See where I’m going here? Both of those images are beautiful,1 in a similar way. and both try to “say” stuff about beauty that is also similar. To me, the beauty is of minimalism, and the TV team/camera folk(s) who took the shot in the Bay and Rothko are getting at the same thing, austerity, simplicity, asceticism. Less is more.
The about beauty part has more nuance. Rothko here, selecting the medium, the palette, composition etc. is more self-consciously asserting an aesthetic preference. This is beauty, he is perhaps saying, or more likely, is this beauty?
The TV shot has a narrative meaning on top of the aesthetic choice; the Bay of the title refers to the location of the shot, and the shot conveys some information in the universe of seasides. This one is not busy; the image, indeed, is less “busy” in the graphic design sense, than the Rothko,2 but also not busy in that it’s not crowded with tourists, a fishing fleet, or a cargo operation. Is the community attached to the seaside economically depressed? Could be. Are the beleaguered former fisherfolk meeting adversity with stoicism and humorous grit? Mayhap. Are they taciturn? Unh.
But, the image itself is beautiful apart from the cultural freight we make it bear.
Similarly, this, a shot of an Atlantic beach (could be Gulf of, ahem, Mexico). A simple palette, bands of color … Where have I? … Oh yeah!
Rothko, “Red, Brown, and Black”, from MOMA website.3
There is also a kind of Golden Age-ism about abstraction, the idea that it is only modern, a sign of the effete decadence of this irredeemably soiled age. Except it turns out that abstraction is quite old.
From Wikipedia: “Cueva de las Manos, Perito Moreno, Argentina. The art in the cave is dated between 7,300 BC and 700 AD; stenciled, mostly left hands are shown.”

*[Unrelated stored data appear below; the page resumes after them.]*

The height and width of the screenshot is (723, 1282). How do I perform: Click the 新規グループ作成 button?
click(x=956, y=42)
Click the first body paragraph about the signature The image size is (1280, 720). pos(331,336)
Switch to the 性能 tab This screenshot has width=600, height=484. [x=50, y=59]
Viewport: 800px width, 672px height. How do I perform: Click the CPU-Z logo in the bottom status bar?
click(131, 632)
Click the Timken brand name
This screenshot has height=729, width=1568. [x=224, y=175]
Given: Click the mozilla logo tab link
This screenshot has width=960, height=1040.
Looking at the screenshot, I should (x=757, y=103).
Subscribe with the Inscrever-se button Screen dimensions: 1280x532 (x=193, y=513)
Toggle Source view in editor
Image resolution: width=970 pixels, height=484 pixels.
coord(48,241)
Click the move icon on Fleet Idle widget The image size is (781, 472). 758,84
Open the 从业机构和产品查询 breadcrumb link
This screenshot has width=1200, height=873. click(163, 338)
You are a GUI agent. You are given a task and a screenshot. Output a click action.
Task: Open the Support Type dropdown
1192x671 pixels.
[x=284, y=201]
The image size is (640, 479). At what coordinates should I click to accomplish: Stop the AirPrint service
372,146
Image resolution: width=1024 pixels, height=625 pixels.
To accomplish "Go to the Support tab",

I guess what I’m trying to say is, I feel like art is about seeing, and humans are about seeing patterns; humans have recognized natural patterns for a long time, and have recorded their appreciation of the same for a long time.
I realize this isn’t new ground, but I wanted to get it off my chest.
And from here on out I’m just calling it like I see it. I realize that beauty is both a cultural construct, and a vicious, racist, misogynistic battlefield online. I have a broad definition of beauty that I don’t feel like quantifying here.
“less busy than the Rothko” is not something one gets to type every day.
Note the Oxford comma, which makes me wonder if Rothko used it or MOMA made a fraught grammatical decision, which makes me wonder if Russian (or Latvian?) has the Oxford (St. Petersburg (Leningrad?)) comma …
Thanks for the thoughtful, artful musings.
Check out Richard Diebenkorn’s Ocean Park series to compare with that second beach photo!